**Supplied data**.
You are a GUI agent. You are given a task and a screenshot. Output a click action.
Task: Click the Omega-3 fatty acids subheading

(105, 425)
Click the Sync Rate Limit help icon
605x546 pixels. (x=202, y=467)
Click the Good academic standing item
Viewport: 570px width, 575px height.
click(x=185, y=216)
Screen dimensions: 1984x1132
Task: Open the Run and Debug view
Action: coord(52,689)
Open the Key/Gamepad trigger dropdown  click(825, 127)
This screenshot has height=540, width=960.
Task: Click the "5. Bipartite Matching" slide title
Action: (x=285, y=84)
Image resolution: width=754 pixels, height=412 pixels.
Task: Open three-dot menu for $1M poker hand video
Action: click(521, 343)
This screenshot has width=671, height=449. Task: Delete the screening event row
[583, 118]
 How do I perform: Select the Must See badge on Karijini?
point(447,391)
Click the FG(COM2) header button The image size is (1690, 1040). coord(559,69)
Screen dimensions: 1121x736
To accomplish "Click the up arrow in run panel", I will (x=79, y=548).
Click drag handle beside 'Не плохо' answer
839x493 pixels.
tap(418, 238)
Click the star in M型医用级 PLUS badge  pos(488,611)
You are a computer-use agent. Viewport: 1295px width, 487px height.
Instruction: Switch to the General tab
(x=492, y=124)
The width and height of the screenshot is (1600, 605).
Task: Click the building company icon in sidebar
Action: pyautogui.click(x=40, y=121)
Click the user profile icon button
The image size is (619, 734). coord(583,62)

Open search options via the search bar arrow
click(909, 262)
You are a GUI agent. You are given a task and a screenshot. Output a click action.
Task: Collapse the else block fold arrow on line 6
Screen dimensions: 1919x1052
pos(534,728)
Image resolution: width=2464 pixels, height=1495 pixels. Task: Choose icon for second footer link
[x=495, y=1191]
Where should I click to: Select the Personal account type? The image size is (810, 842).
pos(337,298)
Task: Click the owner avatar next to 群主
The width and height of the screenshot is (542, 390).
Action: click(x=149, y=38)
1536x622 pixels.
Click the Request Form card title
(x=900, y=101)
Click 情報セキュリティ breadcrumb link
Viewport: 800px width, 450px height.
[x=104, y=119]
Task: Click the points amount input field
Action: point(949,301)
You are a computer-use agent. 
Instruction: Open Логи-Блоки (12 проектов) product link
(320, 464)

**What the exercise asks**. Give everything from the line containing "Click the FG(COM2)" down to the line containing "[x=495, y=1191]", both included, as a JSON list of strings with one string per line, leaving out blank lines.

**Task solution**.
[
  "Click the FG(COM2) header button The image size is (1690, 1040). coord(559,69)",
  "Screen dimensions: 1121x736",
  "To accomplish \"Click the up arrow in run panel\", I will (x=79, y=548).",
  "Click drag handle beside 'Не плохо' answer",
  "839x493 pixels.",
  "tap(418, 238)",
  "Click the star in M型医用级 PLUS badge  pos(488,611)",
  "You are a computer-use agent. Viewport: 1295px width, 487px height.",
  "Instruction: Switch to the General tab",
  "(x=492, y=124)",
  "The width and height of the screenshot is (1600, 605).",
  "Task: Click the building company icon in sidebar",
  "Action: pyautogui.click(x=40, y=121)",
  "Click the user profile icon button",
  "The image size is (619, 734). coord(583,62)",
  "Open search options via the search bar arrow",
  "click(909, 262)",
  "You are a GUI agent. You are given a task and a screenshot. Output a click action.",
  "Task: Collapse the else block fold arrow on line 6",
  "Screen dimensions: 1919x1052",
  "pos(534,728)",
  "Image resolution: width=2464 pixels, height=1495 pixels. Task: Choose icon for second footer link",
  "[x=495, y=1191]"
]